The defining feature is descent. The first age is whole — dharma, the moral and cosmic order, stands as if on four legs — and each age that follows loses one, so that righteousness, lifespan, and human stature diminish step by step. The tradition gives this image a body: dharma is pictured as a bull, standing four-square in the Satya Yuga and losing a leg in each age that follows — three legs in the Treta, two in the Dvapara, and in the Kali a single trembling leg. The four legs are traditionally named the supports of righteousness — tapas, austerity; shauca, purity; daya, compassion; satya, truth — withdrawn one by one as the world coarsens. By the fourth age, the Kali Yuga, dharma stands on that one leg: this is the age of strife, the shortest and the worst, and Hindu reckoning generally places the present within it, dated by tradition from a point shortly after the close of the Mahabharata war.

The arithmetic is exact and vast. By Puranic reckoning each age is measured in divine years — one divine year being three hundred and sixty human ones — and the four stand in a ratio of four to three to two to one, so that the cycle shortens as it darkens.
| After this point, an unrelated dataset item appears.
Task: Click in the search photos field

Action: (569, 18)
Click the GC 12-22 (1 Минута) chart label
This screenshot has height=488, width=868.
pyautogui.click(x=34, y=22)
In human years the figures run from the Satya Yuga’s 1,728,000, through the Treta’s 1,296,000 and the Dvapara’s 864,000, to the Kali Yuga’s 432,000; every span is built from that last number, the smallest unit of the world’s decline. The four together make a mahayuga of 4,320,000 human years. Each age is bracketed, further, by a dawn and a dusk — the sandhya periods, a tenth of the age at either end — as though the tradition would not let even an epoch begin or close without a threshold.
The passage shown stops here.